Prioritas: b, Kualitas: b
Dari wikishia

Mencela Ali atau Sabbu Ali (bahasa Arab: سَبُّ علي), adalah perbuatan menghina dan mengutuk Imam Ali as, yang mana hal ini dipelopori dan disunahkan oleh Muawiyah bin Abi Sufyan. Para penguasa dan pengikut bani Umayyah biasa melakukan kutukan dan penghinaan ini kepada Imam Ali as di mimbar-mimbar resmi kepemerintahan. Tindakan ini sudah menjadi hal yang marak dan biasa terjadi selama sekitar enam puluh tahun dan pada akhirnya hal itu dilarang oleh Umar bin Abdul Aziz. Namun dengan adanya kondisi tersebut, Imam Ali, mencegah para sahabatnya untuk tidak menghina Muawiyah.

Muawiyah, Marwan bin Hakam, Mughirah bin Syu'bah dan Hajjaj bin Yusuf Tsaqafi termasuk di antara para penguasa periode bani Umayyah yang melontarkan celaan terhadap Imam Ali as dari atas mimbar. Begitu pula Atiyah bin Sa'ad dihukum atas perintah Hajjaj bin Yusuf karena menolak pencelaan terhadap Imam Ali.

Sebagian ulama Syiah menganggap penistaan dan pelaknatan terhadap Imam Ali as adalah termasuk dari hal-hal nashibisme.

Pengertian

"Sabb" berarti pencelaan dan penghinaan. [1] Ibnu Atsir meyakini bahwa "kutukan" yang dilakukan oleh manusia sama dengan celaan. [2] Sebagian orang juga meyakini bahwa mengutuk berarti sama dengan mencela atau mengusir. [3] Sebagian orang juga menjelaskan perbedaan antara pencelaan dan pengutukan, serta menganggap bahwa pencelaan berarti penuturan perkataan jelek dan pengutukan memiliki arti jauh dari rahmat Ilahi. [4]

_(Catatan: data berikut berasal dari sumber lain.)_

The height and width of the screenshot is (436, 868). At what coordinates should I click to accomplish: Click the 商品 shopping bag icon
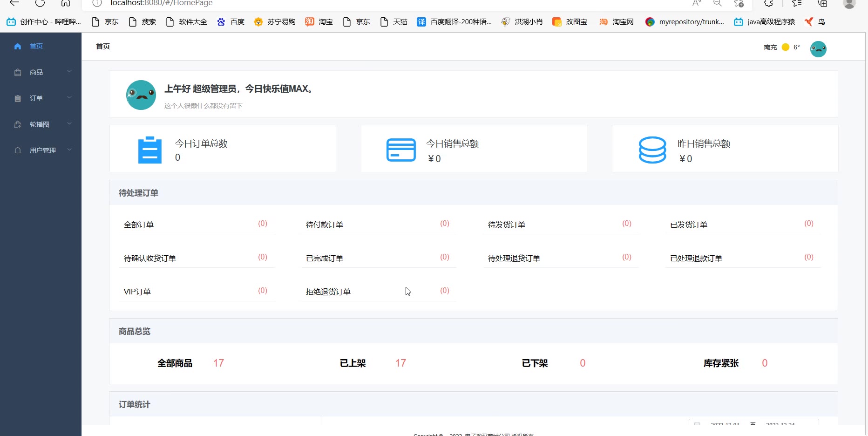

Imam Baqir as mengutip dari Imam Sajjad as bahwa ia menceraikan salah satu istrinya karena mencela Imam Ali as. [5] Sebagian dari riwayat ini menyimpulkan bahwa menghina Ali bin Abi Thalib as adalah salah satu bentuk dari nashibisme. [6] Ja'far Subhani menganggap bahwa pelopor penghinaan terhadap Ali bin Abi Thalib dilakukan oleh Muawiyah sebagai sumber dan awal mula maraknya nashibisme di kalangan umat Islam. [7]

Para fakih Syiah menganggap bahwa seorang yang menghina Ali as, darahnya halal untuk ditumpahkan. [8]

Sejarah Singkat

Diterangkan bahwa awal mula pencelaan dan pengutukan Imam Ali as dilakukan oleh bani Umayyah sejak masa hidupnya; dimana salah satu syarat yang disampaikan oleh Imam Hasan as dalam perdamaiannya dengan Muawiyah adalah mencabut kutukan terhadap Ali bin Abi Thalib di setiap mimbar-mimbar. [9] Ketetapan umum yang melarang penukilan keutamaan-keutamaan Imam Ali, melarang periwayatan dirinya, melarang menyebut dia dengan kebaikan, dan melarang penamaan anak-anak dengan nama Ali adalah di antara tindakan-tindakan lain yang diterapkan oleh musuh-musuhnya. [10]

Setelah pembunuhan Utsman, para pengikutnya mengelabuhi pembaiatan kepada Imam Ali as dengan anggapan bahwa dia sebagai faktor pelaku pembunuhan Utsman. Muawiyah juga untuk mempertahankan konfrontasi ini memerintahkan agar Imam Ali as mereka kutuk. [11] Marwan dengan mengajukan pembicaraannya kepada Imam Sajjad as, berkata: Selama pengepungan Utsman, tidak ada orang yang membelanya seperti Ali as. Lantas Imam berkata: "Lalu mengapa Anda menyebutnya dari atas mimbar dengan begitu menghina?" Marwan menjawab: "Fondasi kepemerintahan kami tidak akan kokoh kecuali dengan penghinaan tersebut". [12] Menurut penuturan Zamakhsyari, di masa bani Umayyah, dengan mengikuti tradisi sunah yang ditetapkan oleh Muawiyah, Imam Ali as dikutuk di atas 70.000 mimbar. [13]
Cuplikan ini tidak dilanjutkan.